The new Tiguan represents a recalibration for VW. While the previous model pleased enthusiasts (and auto writers) with its engaging dynamics, it left many buyers wanting more.
More room, more utility, more efficiency.
More transporting American families comfortably, Less aggression on country two-lanes.
A strong second act
For its second act, VW planted the Tiguan on a lightweight new platform and grew it by 10.6 inches. The new footprint increases passenger and cargo space dramatically — and makes room for a third row of seats.
This larger (and heavier )Tiguan is slightly more efficient, EPA-wise, and runs happily on regular unleaded fuel. The first-gen model needed premium.
In addition to smoothing off Tiguan’s taut Teutonic edges, VW’s quest to win American buyers meant dialing up the significant extras — the infotainment and connectivity offerings and driver-assist features — that in the past had been notably lacking.
Attention to detail
Bottom line, VW knew it needed to deliver more rig for the money. So the new, improved Tiguan rolls out at a value-oriented $24,595. Last year’s model started at $25,86.
The new Tiguan is a handsome piece — squared-off and muscular on the outside and crisp and well-organized inside — and VW’s attention to detail shows itself in first-rate build quality and cabin fit-and-finish. A handful of hard plastic surfaces hint at budget constraints.
Front-seat occupants ride on contoured, supportive and widely adjustable front seats. Second-row passengers get the biggest bang from Tiguan’s new dimensions, with abundant leg and headroom for even tall passengers. The contoured 40/20/40-split second-row bench slides 7 inches fore and aft and the seatbacks recline.
The 50/50-split third row is best left for the kids, although a pair of compatible — and, ideally, short-legged — adults will survive it in short spurts.
Due to the vagaries of U.S. light-truck standards, the third row is standard (and not deletable) on FWD Tiguans and a $500 option on AWD models.
Extensive infotainment options
Standard equipment includes halogen headlights, LED daytime running lights and taillights, foglights with cornering illumination, heated exterior mirrors with integrated turn-signal indicators and a rearview camera. Wheels are 17-inch alloys.
HVAC and audio controls incorporate a user-friendly mix of touchscreen (6.5 inches on the base S trim, 8.0-inches on all others) and hard buttons.
Android Auto, Apple CarPlay and MirrorLink are standard across the line and provide navigation and related services on lower trims. Native navigation is standard on the top SEL ($31,090) and SEL Premium ($36,250) trims.

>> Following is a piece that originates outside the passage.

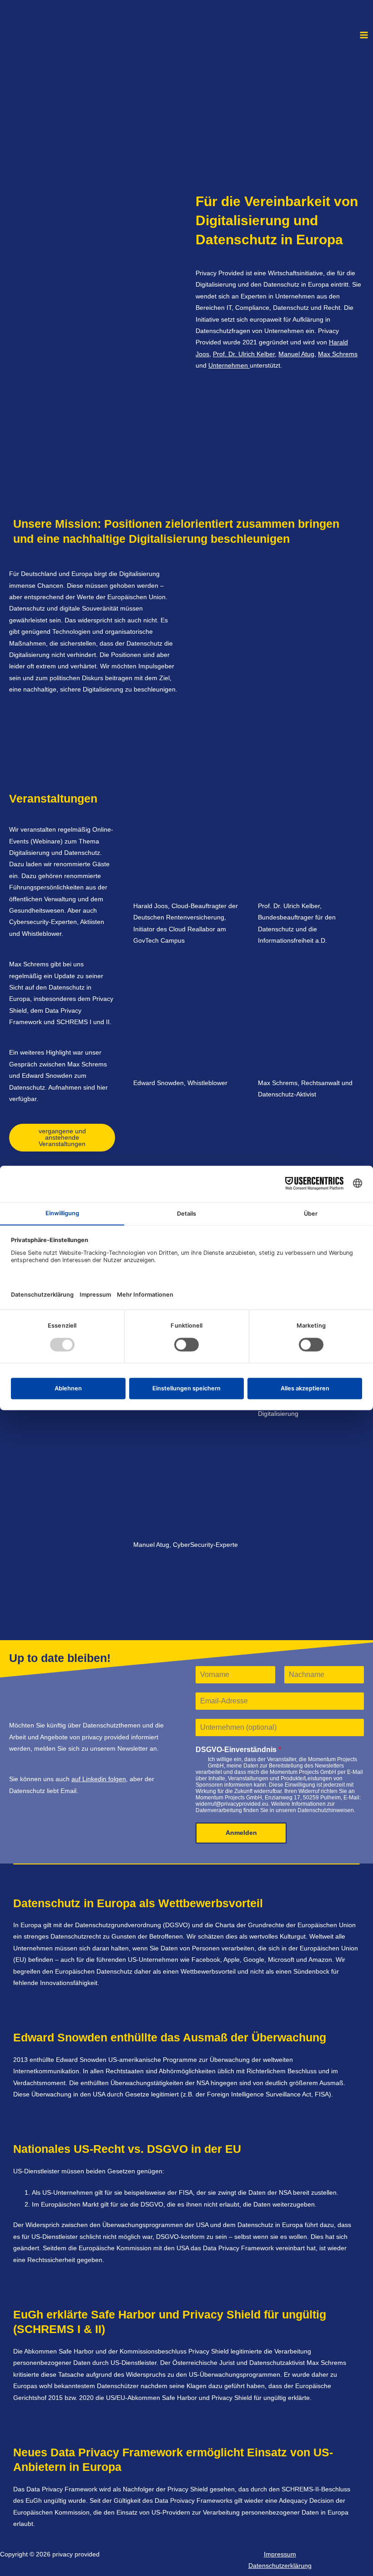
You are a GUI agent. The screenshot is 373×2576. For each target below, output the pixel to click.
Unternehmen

A raft of free and subscription-based smartphone and smartwatch apps deliver such features as remote management of select vehicle functions (window position, door locks, etc); car location and diagnostic services; and emergency connectivity.
Lacks punch at passing speeds
All Tiguans are powered by a 184-horsepower turbocharged four paired with an excellent eight-speed automatic transmission. Despite initial turbo lag, the Tiguan runs the 0-60 sprint in a just-acceptable 8.6 seconds but lacks punch at passing speeds.
The base S trim is equipped with forward collision warning and automatic emergency braking. Higher up the food chain, a full suite of driver-assist features comes aboard, either as standard equipment or as parts of options packages.
Underway, the Tiguan is quiet and comfortable. Its heft is apparent in a solid, stable feel at speed. The over-boosted electrically assisted steering system provides little feel or feedback but the Tiguan tracks straight and true.
Not as comfortable as its predecessor with quick corners, it exhibits considerable body lean when pushed.
VW’s highly customizable 4Motion AWD system ($1,300) employs a network of sensors to predict traction loss and apportion torque front-to-rear accordingly. A pair of electronic differentials split torque between the rear wheels.
With its sophisticated software calibrations, short front and rear overhangs and elevated ride height, the Tiguan is more capable off-road than most crossovers.
At the moment, a pair of new crossovers, the Tiguan and the full-size Atlas, drive VW’s U.S. sales. With ground to make up here, their success is welcome news back home in Wolfsburg.
Contact Don at email@example.com.
2018 Volkswagen Tiguan SE w/4Motion
Vehicle base price: $24,595
Trim level base price: $30,230
As tested: $31,130 (includes destination and handling)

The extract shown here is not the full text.